Immune checkpoints may predict ALS severity, progression
Proteins elevated in those with more severe symptoms, study finds

Immune checkpoint proteins — proteins that help regulate immune response — were elevated on T-cells and in the blood of people with amyotrophic lateral sclerosis (ALS), a small study found, suggesting they may play a role in how the disease develops.
The increases were associated with more severe ALS symptoms and higher levels of neurofilament light chain (NfL), a marker of nerve cell damage. The findings suggest that measuring these proteins could aid in earlier diagnosis of ALS and help predict the speed of disease progression.
The study, “Immune checkpoint changes correlate with the progression and prognosis of amyotrophic lateral sclerosis,” was published in the Annals of Medicine.

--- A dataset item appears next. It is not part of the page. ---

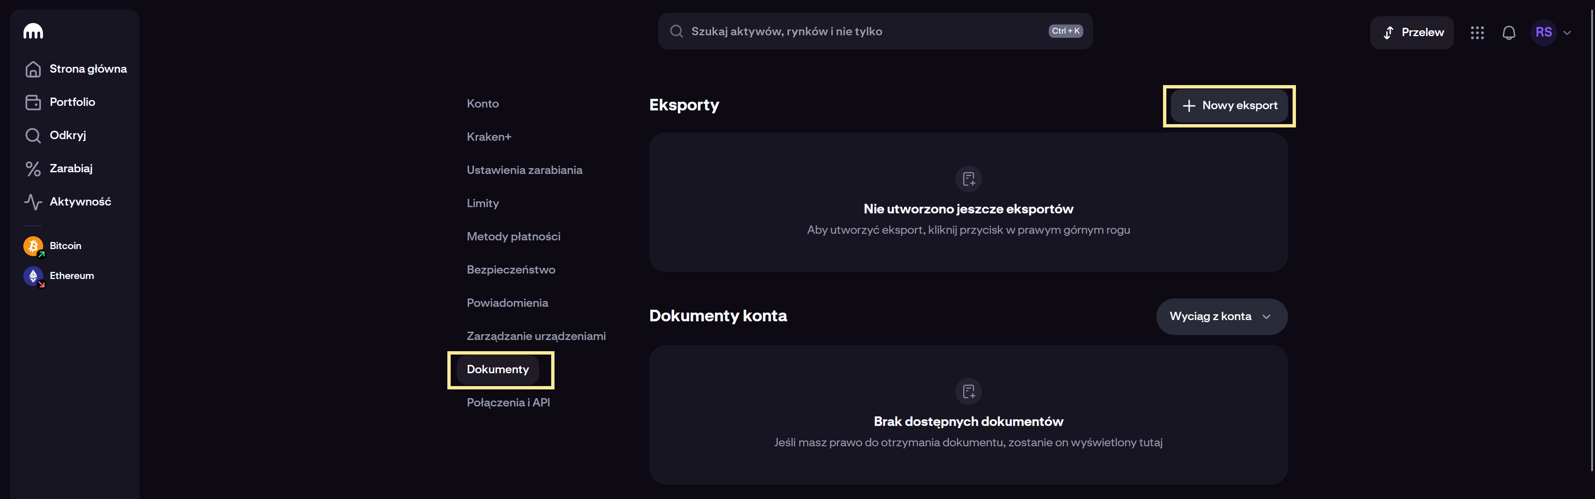Click the Bitcoin coin icon
Image resolution: width=1595 pixels, height=499 pixels.
tap(33, 246)
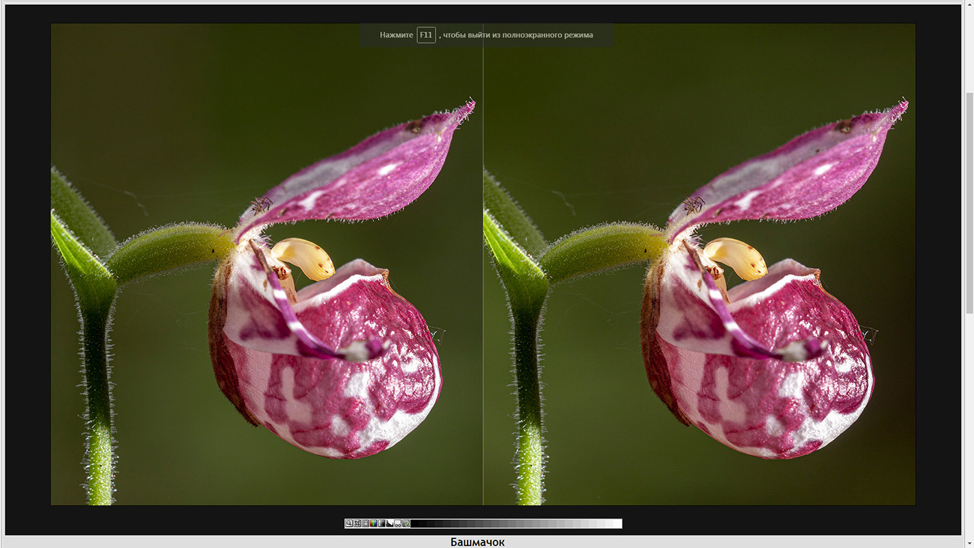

ALS occurs due to the degeneration of motor neurons, the nerve cells in the brain and spinal cord that control voluntary movement. What exactly causes ALS is unclear, but dysfunction in immune regulation, including how immune cells respond to inflammation, may contribute to disease progression.
Measuring protein checkpoints in ALS
Immune checkpoints help regulate immune responses by either activating or inhibiting them. The researchers, in China, looked at whether levels of immune checkpoints change in the context of ALS.
The study involved 46 adults diagnosed with ALS and 26 healthy individuals as controls. In people with ALS, the proportion of CD4-positive T-cells — a subset of T-cells — that had PD-1 on their surface was significantly higher than in controls (8.36% vs. 5.15%). PD-1 is an immune checkpoint that helps prevent the immune system from becoming overactive.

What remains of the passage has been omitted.